» **ASSIGNMENT**
Your answer is a number only: how many lines in the data below contain "status"?
[DATASET ENTRIES — start]
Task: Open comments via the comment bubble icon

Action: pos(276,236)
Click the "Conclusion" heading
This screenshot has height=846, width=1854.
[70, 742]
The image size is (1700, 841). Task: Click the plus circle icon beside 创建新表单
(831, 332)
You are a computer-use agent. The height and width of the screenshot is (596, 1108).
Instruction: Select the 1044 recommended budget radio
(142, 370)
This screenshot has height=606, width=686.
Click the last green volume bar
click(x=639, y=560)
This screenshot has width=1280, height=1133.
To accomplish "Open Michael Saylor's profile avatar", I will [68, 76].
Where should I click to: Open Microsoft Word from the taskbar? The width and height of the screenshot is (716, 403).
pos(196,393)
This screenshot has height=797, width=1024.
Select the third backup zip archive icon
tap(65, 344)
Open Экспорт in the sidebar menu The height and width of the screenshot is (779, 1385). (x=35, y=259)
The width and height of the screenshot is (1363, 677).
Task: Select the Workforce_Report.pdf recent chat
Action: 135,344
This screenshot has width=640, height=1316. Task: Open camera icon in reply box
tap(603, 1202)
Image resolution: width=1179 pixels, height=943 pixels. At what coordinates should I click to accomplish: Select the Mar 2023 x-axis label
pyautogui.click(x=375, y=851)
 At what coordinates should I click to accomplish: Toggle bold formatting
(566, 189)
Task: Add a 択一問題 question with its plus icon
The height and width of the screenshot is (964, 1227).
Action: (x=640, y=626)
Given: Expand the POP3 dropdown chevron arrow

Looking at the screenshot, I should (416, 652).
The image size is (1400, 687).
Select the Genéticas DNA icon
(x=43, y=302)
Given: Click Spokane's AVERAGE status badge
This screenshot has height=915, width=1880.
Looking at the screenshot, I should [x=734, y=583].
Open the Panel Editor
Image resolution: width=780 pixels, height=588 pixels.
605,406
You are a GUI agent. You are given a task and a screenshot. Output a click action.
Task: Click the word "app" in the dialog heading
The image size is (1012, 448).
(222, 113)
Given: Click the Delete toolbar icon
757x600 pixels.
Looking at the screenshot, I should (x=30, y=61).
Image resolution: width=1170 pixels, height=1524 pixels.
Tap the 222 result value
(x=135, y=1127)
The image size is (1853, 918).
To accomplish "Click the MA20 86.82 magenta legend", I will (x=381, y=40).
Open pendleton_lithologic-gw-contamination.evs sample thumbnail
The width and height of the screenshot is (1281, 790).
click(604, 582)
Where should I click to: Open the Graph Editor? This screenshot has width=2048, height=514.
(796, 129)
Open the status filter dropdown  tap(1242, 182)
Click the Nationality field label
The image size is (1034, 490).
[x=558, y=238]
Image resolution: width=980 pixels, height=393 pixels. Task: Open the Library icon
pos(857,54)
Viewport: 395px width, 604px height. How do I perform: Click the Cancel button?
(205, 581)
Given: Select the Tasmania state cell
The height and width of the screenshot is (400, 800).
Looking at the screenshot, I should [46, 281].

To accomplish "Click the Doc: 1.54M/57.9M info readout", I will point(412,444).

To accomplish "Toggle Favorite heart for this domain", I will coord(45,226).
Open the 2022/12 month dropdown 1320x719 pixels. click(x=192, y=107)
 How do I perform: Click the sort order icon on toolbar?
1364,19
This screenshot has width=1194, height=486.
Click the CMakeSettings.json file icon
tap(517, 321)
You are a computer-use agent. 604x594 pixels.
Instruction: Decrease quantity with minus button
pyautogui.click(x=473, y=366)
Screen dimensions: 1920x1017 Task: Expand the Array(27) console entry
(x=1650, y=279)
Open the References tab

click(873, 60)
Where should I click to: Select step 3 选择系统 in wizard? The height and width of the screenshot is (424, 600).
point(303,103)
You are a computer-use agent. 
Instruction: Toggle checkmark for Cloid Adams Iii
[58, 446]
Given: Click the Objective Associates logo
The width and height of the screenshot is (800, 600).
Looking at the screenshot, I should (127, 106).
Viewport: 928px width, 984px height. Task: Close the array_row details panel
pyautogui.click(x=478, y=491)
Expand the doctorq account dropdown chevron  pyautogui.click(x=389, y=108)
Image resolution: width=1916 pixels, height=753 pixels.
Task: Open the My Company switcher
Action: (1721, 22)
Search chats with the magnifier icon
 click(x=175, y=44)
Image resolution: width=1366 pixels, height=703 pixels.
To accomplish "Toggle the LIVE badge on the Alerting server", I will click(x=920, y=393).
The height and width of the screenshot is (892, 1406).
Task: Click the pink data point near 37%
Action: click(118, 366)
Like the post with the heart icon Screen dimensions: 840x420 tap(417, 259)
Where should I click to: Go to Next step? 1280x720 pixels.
[DATASET ENTRIES — finish]
» **ANSWER TO THE PROBLEM**
2